Start of SELECTED PASSAGE
[Python-ideas] PEP 525: Asynchronous Generators

Sat Aug 6 12:39:01 EDT 2016

On 2016-08-06 4:29 AM, Stefan Behnel wrote:

> Yury Selivanov schrieb am 03.08.2016 um 17:32:
>> On 2016-08-03 2:45 AM, Stefan Behnel wrote:
>>
>> The 'agen' generator, on the lowest level of generators implementation
>> will yield two things -- 'spam', and a wrapped 123 value.  Because
>> 123 is wrapped, the async generators machinery can distinguish async
>> yields from normal yields.
> This is actually going to be tricky to backport for Cython (which supports
> Py2.6+) since it seems to depend on a globally known C implemented wrapper
> object type. We'd have to find a way to share that across different
> packages and also across different Cython versions (types are only shared
> within the same Cython version). I guess we'd have to store a reference to
> that type in some well hidden global place somewhere, and then never touch
> its implementation again...

I don't think you need to care about these details.  You can
implement async generators using async iteration protocol as
it was defined in PEP 492.
End of SELECTED PASSAGE
■ THINGS TO DO ■
**A.** In the PEP 525 message, which Python versions does Stefan Behnel say Cython supports?
**B.** Pick up the PEP 525 message after its final sentence and keep writing it in the same voice.
Start of STORED ROWS
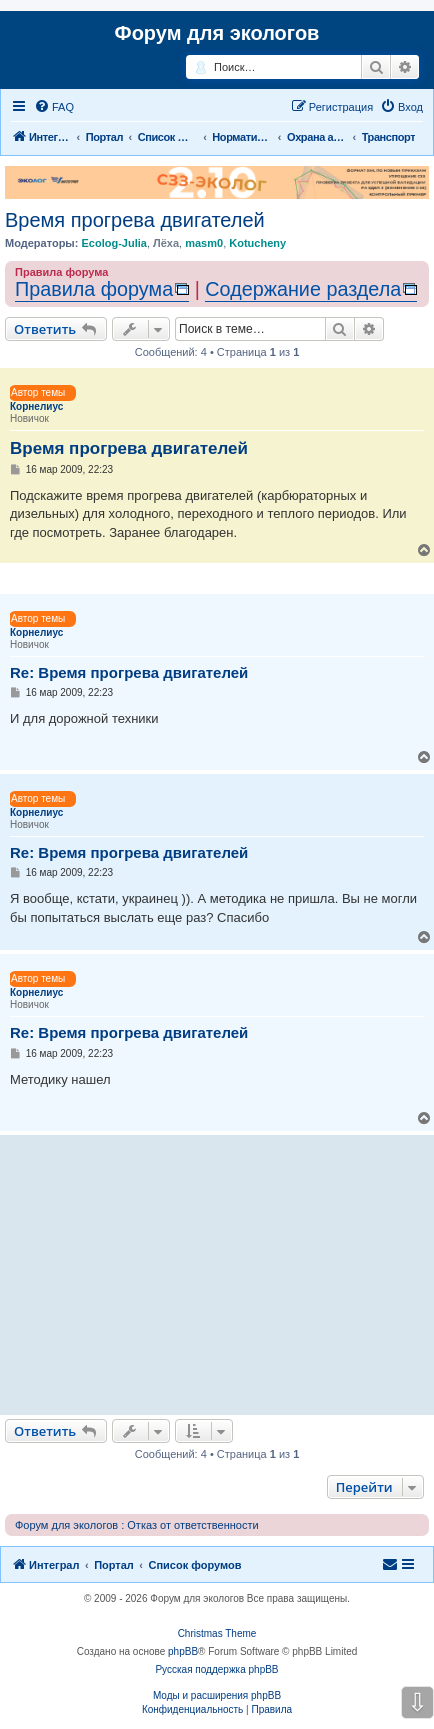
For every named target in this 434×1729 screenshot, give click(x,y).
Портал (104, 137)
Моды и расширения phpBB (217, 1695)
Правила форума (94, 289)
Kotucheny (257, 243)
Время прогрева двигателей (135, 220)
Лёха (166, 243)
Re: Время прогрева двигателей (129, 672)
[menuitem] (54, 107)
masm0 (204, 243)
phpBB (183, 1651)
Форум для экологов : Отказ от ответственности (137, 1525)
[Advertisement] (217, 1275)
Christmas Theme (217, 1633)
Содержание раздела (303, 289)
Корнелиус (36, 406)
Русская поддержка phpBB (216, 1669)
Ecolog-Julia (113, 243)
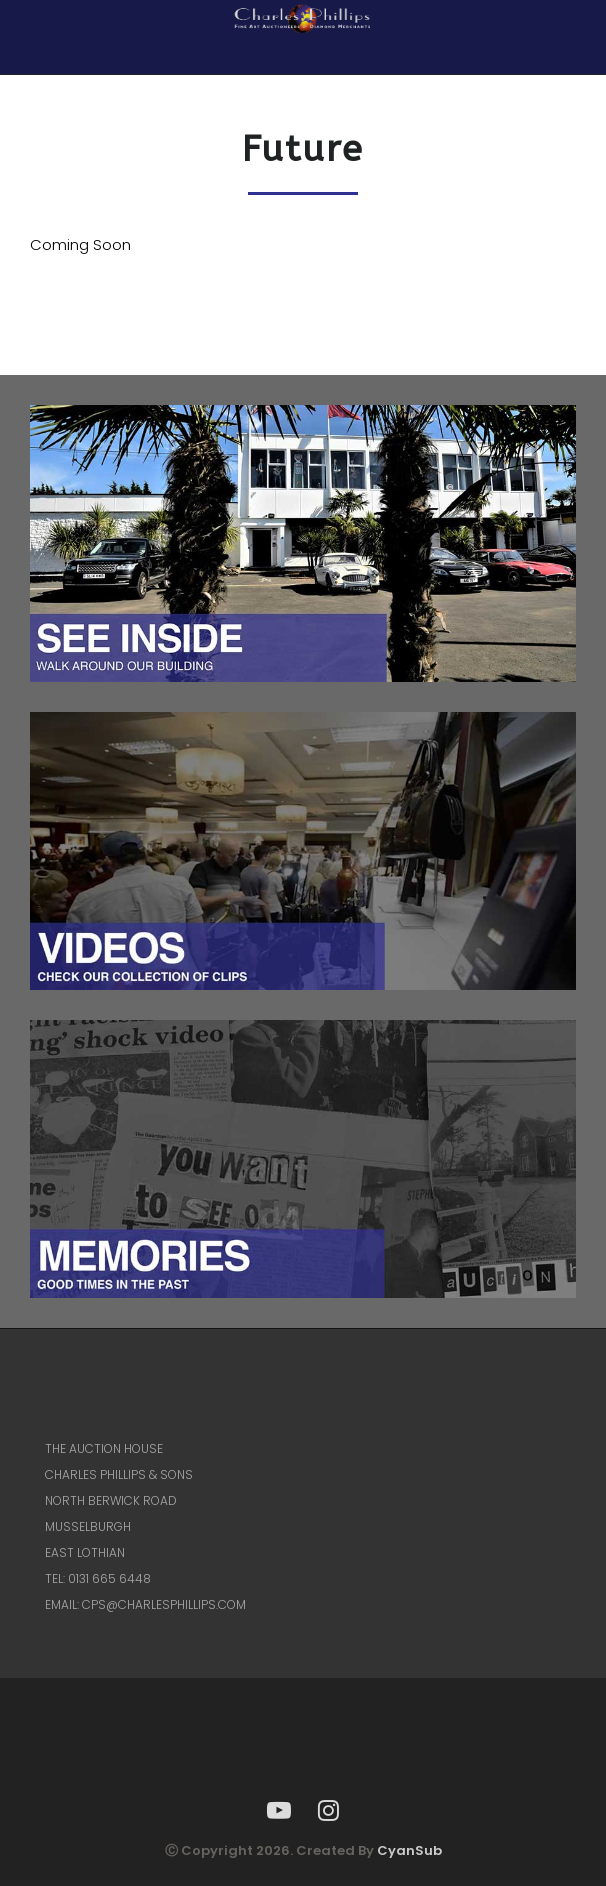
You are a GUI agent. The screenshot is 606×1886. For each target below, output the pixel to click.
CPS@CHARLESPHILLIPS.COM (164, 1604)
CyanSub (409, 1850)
End of STORED ROWS
■ TASK-BY-TASK ANSWERS ■
**A.** Python 2.6 and later (Py2.6+).

**B.**
You can compile a Cython async generator into an object that
implements `am_aiter` slot (which should return `self`) and
`am_anext` slot (which should return a coroutine-like object,
similar to what Cython compiles 'async def').  `am_anext`
coroutine should "return" (i.e. raise `StopIteration`) when
it reaches an "async yield" point, or raise
"StopAsyncIteration" when the generator is exhausted.

Essentially, because pure Python async generators work fine
with 'async for' and will continue to do so in 3.6, I think
there shouldn't be technical problems to add asynchronous
generators in Cython.

>
> Is that wrapper type going to be exposed anywhere in the Python visible
> world, or is it purely internal? (Not that I see a use case for making it
> visible to Python code...)
Yes, it's a purely internal C-level thing.  Python code will never
see it.

> BTW, why wouldn't "async yield from" work if the only distinction point is
> whether a yielded object is wrapped or not? That should work at any level
> of delegation, shouldn't it?

I can try ;)  Although when I was working on the PEP I had a
feeling that this won't work without a serious refactoring of
genobject.c.

>> ^^ In the above example, when the 'foo()' is instantiated, there
>> is no loop or finalizers set up at all.  BUT since a loop (or
>> coroutine wrapper) is required to iterate async generators, there
>> is a strong guarantee that it *will* present on the first iteration.
> Correct. And it also wouldn't help to generally extend the Async-Iterator
> protocol with an aclose() method because ending an (async-)for loop doesn't
> mean we are done with the async iterator, so this would just burden the
> users with unnecessary cleanup handling. That's unfortunate...

Well, we have the *exact same thing* with regular (synchronous)
iterators.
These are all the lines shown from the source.